Sonarr becomes unresponsive randomly

Sonarr version (exact version): 2.0.0.4916
Mono version (if Sonarr is not running on Windows):5.0.1.1
OS: Centos 7

Description of issue: Immediately following after an update, Sonarr crashes and the web interface dies. If I stop the systemd unit (service), the web page immediately comes back with a 504 gateway timeout (I use nginx). A manual restart of the service is needed to get sonarr going again. In the debug logs, this is the last entry before it pukes:

((Debug logs)):

mono[31639]: Stacktrace:
mono[31639]: at <0xffffffff>

This is still happening but I’m not finding any errors except this one occurance below. The crashing appears to be happening though consistently now with the scheduled refresh series events.

17-8-6 22:27:28.2|Trace|Owin|SQLite error (5): database is locked

The events continue past this error but then suddenly stop and sonarr quits logging.

Any insights?

Perhaps https://github.com/Sonarr/Sonarr/issues/1928

But without more logs it’s tough to say (the two lines don’t tell me much).

I thought that too… can I remove the Legacy section yet or is that still broken with indexers?

The issue I have with posting logs is that I can’t seem to find any errors… argh :frowning:

Still broken.

Capture the standard output/error to a file and check that, if mono is crashing Sonarr usually won’t be able to log anything when it goes down.

check mono logs then, not sonarr?

I added this to my systemd unit:

/bin/mono /apps/NzbDrone/NzbDrone.exe -nobrowser --data=/apps/data/.sonarr 2>/tmp/sonarr.mono.log

Hopefully, that’s the correct syntax and will do something :slight_smile:

I’m using systemd as well and journalctl has logs. Is this still something I should try to pursue? Running it manually perhaps? The log file appears to be the same that journalctl gets.

Your other logging may already capture that crash, but may depend how the service handles the crash (I’m not sure it matters). You could run it outside of systemd (make sure you use the same user) and redirect the output if that works.

I’ll try that. It crashed again since posting this last night.

If it helps, the service is running, but the web interface refuses to load. I’m looking for any error indication logs from journalctl in the meantime.

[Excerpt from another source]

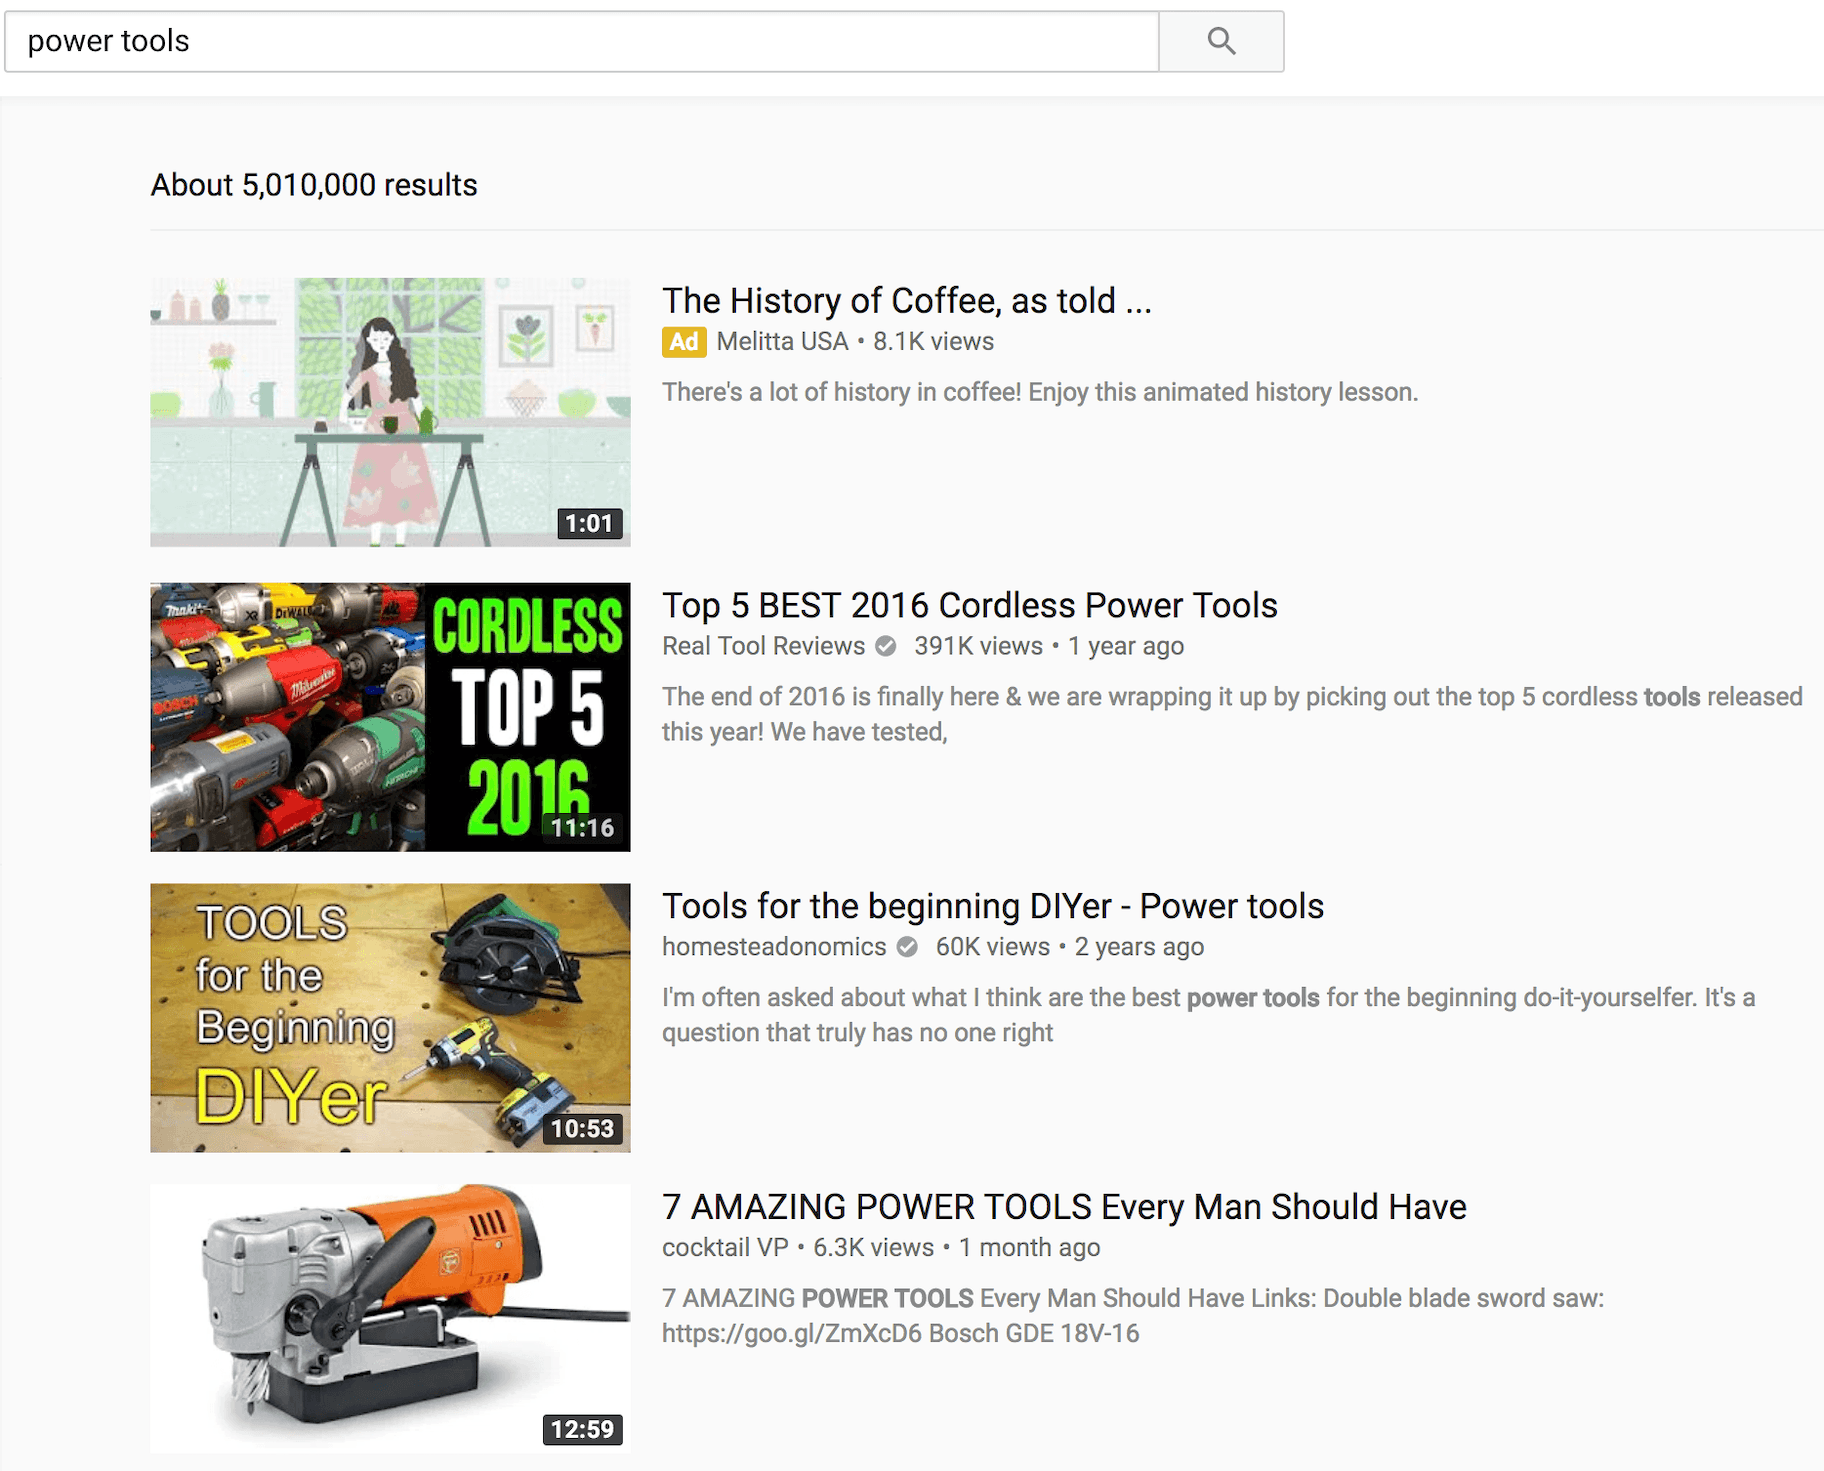Open The History of Coffee video title
Screen dimensions: 1824x1471
(906, 301)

Finally… this appears to have crashed almost immediately after starting… I’ll run it again as the user and verify the service isn’t going as well to make sure this isn’t false information here…

https://pastebin.com/rE2yYY5g

@markus101

Here you go sir! I got a nice crash dump for you guys running it manually.

https://pastebin.com/VEU0cZtc

Thanks for looking into this!

Looks to me like memory corruption, either caused by damaged physical memory or a native library corrupting memory.

I’d suggest you first do an extended memory test overnight, if possible. Afaik most linux distros have memtest86 in their bootloader options.

I can certainly try that but not noticing corruption on any other services and/or my virtual machines.

any idea which library might be causing the corruption? One from Mono I assume?

Just-in-time compiler-based frameworks such as mono are far more susceptible to small memory corruptions. And we’ve seen it in the past.
I’m not saying this is the cause, in fact I think the chance is a small one. But it’s easily tested by running an > 8h memtest (hence ‘overnight’), and if we can exclude it from the possibilities then we save ourselves a wild goose chase.

One of the mono libs, or libmediainfo, or a myriad of other libraries that get loaded. Could even be a bug in mono. But first things first.

Also, at one point we do need a to get a full trace log, so we know exactly what sonarr/mono was doing in the minutes before the crash.
Understand that a ‘crash’ log is post-mortem and often insufficient, it’ll only tell us how the application died (hit by a blunt object), it won’t tell us what the blunt object was or who swung it.
So us ‘detectives’ need as much information as possible.

Understood. I’m running the memtest now.

I usually have trace logging on. Do I need to run it manually like before with different parameters or just zip you the log files?

Yup, just zip it, but it needs to be together with the console log file of the same time period coz we have to try correlate the two.
The Sonarr logs are generated by the ‘managed’ part, so won’t actually contain the native crash. That’s the nasty part of these kind of things.

Will do. Next time I notice the crash, I’ll zip them all together and let you know.

Thanks guys!

Taloth,

Let the memory scan run for almost 10 hours with 100% pass.

I moved the old existing trace logs from previous runs to a temp folder. It’s starting a new one now. Is there anything I could search for in the old logs to assist?

Great, tnx.

Regarding the old logs, probably no coz they’ve rolled over by now. When it crashes again, zip all logs together.

What you could do in the meantime is list the version of libmediainfo and libsqlite3.